# What the task asks:
Reproduce each of the following lines word for word.

Entries for locating text and elements
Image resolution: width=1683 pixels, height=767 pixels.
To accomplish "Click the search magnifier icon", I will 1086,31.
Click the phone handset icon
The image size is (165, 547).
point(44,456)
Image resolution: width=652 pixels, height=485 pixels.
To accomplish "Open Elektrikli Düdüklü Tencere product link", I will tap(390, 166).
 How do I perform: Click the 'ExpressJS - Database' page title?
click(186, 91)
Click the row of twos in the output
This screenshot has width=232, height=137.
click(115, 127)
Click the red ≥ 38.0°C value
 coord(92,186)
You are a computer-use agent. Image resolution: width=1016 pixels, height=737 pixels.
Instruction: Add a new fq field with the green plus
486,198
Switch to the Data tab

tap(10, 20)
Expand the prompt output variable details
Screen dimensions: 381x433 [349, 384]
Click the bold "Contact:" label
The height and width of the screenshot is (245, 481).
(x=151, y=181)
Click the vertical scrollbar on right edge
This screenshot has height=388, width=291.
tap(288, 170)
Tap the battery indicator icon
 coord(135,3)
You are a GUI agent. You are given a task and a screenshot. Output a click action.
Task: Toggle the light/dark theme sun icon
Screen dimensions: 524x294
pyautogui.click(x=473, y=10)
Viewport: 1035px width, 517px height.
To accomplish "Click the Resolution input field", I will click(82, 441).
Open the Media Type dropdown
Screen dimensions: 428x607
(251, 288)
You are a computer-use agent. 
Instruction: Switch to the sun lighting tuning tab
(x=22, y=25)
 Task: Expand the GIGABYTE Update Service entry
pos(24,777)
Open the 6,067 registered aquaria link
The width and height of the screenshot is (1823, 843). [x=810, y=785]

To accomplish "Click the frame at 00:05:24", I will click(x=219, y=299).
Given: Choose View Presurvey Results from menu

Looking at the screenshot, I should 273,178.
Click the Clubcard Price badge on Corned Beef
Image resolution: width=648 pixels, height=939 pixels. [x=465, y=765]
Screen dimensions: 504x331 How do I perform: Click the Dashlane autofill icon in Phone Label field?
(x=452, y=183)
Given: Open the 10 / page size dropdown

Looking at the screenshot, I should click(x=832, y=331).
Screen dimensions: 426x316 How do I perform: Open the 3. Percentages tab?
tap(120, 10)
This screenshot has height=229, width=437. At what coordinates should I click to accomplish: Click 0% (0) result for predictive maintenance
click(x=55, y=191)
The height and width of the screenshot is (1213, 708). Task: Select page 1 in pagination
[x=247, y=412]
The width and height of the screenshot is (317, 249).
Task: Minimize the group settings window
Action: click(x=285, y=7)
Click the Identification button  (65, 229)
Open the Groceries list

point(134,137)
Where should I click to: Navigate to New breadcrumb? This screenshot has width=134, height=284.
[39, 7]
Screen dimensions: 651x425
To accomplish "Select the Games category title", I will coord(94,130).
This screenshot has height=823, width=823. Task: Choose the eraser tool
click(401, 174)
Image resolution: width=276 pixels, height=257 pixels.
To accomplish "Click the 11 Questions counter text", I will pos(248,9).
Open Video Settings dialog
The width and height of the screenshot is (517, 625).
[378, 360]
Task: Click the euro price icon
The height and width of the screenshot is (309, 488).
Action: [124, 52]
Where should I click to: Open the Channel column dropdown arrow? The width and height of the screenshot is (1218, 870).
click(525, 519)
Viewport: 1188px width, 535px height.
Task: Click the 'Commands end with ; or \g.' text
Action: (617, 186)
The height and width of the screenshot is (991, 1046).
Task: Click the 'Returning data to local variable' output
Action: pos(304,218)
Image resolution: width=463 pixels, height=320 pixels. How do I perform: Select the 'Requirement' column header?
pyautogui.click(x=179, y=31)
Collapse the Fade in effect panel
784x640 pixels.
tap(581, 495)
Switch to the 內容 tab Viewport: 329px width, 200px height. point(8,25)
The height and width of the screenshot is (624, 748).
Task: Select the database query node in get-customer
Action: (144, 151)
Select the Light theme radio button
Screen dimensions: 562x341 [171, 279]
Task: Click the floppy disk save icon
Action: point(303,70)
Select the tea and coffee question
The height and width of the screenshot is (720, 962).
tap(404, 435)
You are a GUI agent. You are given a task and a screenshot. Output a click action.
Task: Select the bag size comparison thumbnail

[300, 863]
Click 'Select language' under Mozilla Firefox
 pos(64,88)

# Full output:
Image resolution: width=1683 pixels, height=767 pixels.
To accomplish "Click the search magnifier icon", I will 1086,31.
Click the phone handset icon
The image size is (165, 547).
point(44,456)
Image resolution: width=652 pixels, height=485 pixels.
To accomplish "Open Elektrikli Düdüklü Tencere product link", I will tap(390, 166).
 How do I perform: Click the 'ExpressJS - Database' page title?
click(186, 91)
Click the row of twos in the output
This screenshot has width=232, height=137.
click(115, 127)
Click the red ≥ 38.0°C value
 coord(92,186)
You are a computer-use agent. Image resolution: width=1016 pixels, height=737 pixels.
Instruction: Add a new fq field with the green plus
486,198
Switch to the Data tab

tap(10, 20)
Expand the prompt output variable details
Screen dimensions: 381x433 [349, 384]
Click the bold "Contact:" label
The height and width of the screenshot is (245, 481).
(x=151, y=181)
Click the vertical scrollbar on right edge
This screenshot has height=388, width=291.
tap(288, 170)
Tap the battery indicator icon
 coord(135,3)
You are a GUI agent. You are given a task and a screenshot. Output a click action.
Task: Toggle the light/dark theme sun icon
Screen dimensions: 524x294
pyautogui.click(x=473, y=10)
Viewport: 1035px width, 517px height.
To accomplish "Click the Resolution input field", I will click(82, 441).
Open the Media Type dropdown
Screen dimensions: 428x607
(251, 288)
You are a computer-use agent. 
Instruction: Switch to the sun lighting tuning tab
(x=22, y=25)
 Task: Expand the GIGABYTE Update Service entry
pos(24,777)
Open the 6,067 registered aquaria link
The width and height of the screenshot is (1823, 843). [x=810, y=785]

To accomplish "Click the frame at 00:05:24", I will click(x=219, y=299).
Given: Choose View Presurvey Results from menu

Looking at the screenshot, I should 273,178.
Click the Clubcard Price badge on Corned Beef
Image resolution: width=648 pixels, height=939 pixels. [x=465, y=765]
Screen dimensions: 504x331 How do I perform: Click the Dashlane autofill icon in Phone Label field?
(x=452, y=183)
Given: Open the 10 / page size dropdown

Looking at the screenshot, I should click(x=832, y=331).
Screen dimensions: 426x316 How do I perform: Open the 3. Percentages tab?
tap(120, 10)
This screenshot has height=229, width=437. At what coordinates should I click to accomplish: Click 0% (0) result for predictive maintenance
click(x=55, y=191)
The height and width of the screenshot is (1213, 708). Task: Select page 1 in pagination
[x=247, y=412]
The width and height of the screenshot is (317, 249).
Task: Minimize the group settings window
Action: click(x=285, y=7)
Click the Identification button  (65, 229)
Open the Groceries list

point(134,137)
Where should I click to: Navigate to New breadcrumb? This screenshot has width=134, height=284.
[39, 7]
Screen dimensions: 651x425
To accomplish "Select the Games category title", I will coord(94,130).
This screenshot has height=823, width=823. Task: Choose the eraser tool
click(401, 174)
Image resolution: width=276 pixels, height=257 pixels.
To accomplish "Click the 11 Questions counter text", I will pos(248,9).
Open Video Settings dialog
The width and height of the screenshot is (517, 625).
[378, 360]
Task: Click the euro price icon
The height and width of the screenshot is (309, 488).
Action: [124, 52]
Where should I click to: Open the Channel column dropdown arrow? The width and height of the screenshot is (1218, 870).
click(525, 519)
Viewport: 1188px width, 535px height.
Task: Click the 'Commands end with ; or \g.' text
Action: (617, 186)
The height and width of the screenshot is (991, 1046).
Task: Click the 'Returning data to local variable' output
Action: pos(304,218)
Image resolution: width=463 pixels, height=320 pixels. How do I perform: Select the 'Requirement' column header?
pyautogui.click(x=179, y=31)
Collapse the Fade in effect panel
784x640 pixels.
tap(581, 495)
Switch to the 內容 tab Viewport: 329px width, 200px height. point(8,25)
The height and width of the screenshot is (624, 748).
Task: Select the database query node in get-customer
Action: (144, 151)
Select the Light theme radio button
Screen dimensions: 562x341 [171, 279]
Task: Click the floppy disk save icon
Action: point(303,70)
Select the tea and coffee question
The height and width of the screenshot is (720, 962).
tap(404, 435)
You are a GUI agent. You are given a task and a screenshot. Output a click action.
Task: Select the bag size comparison thumbnail

[300, 863]
Click 'Select language' under Mozilla Firefox
 pos(64,88)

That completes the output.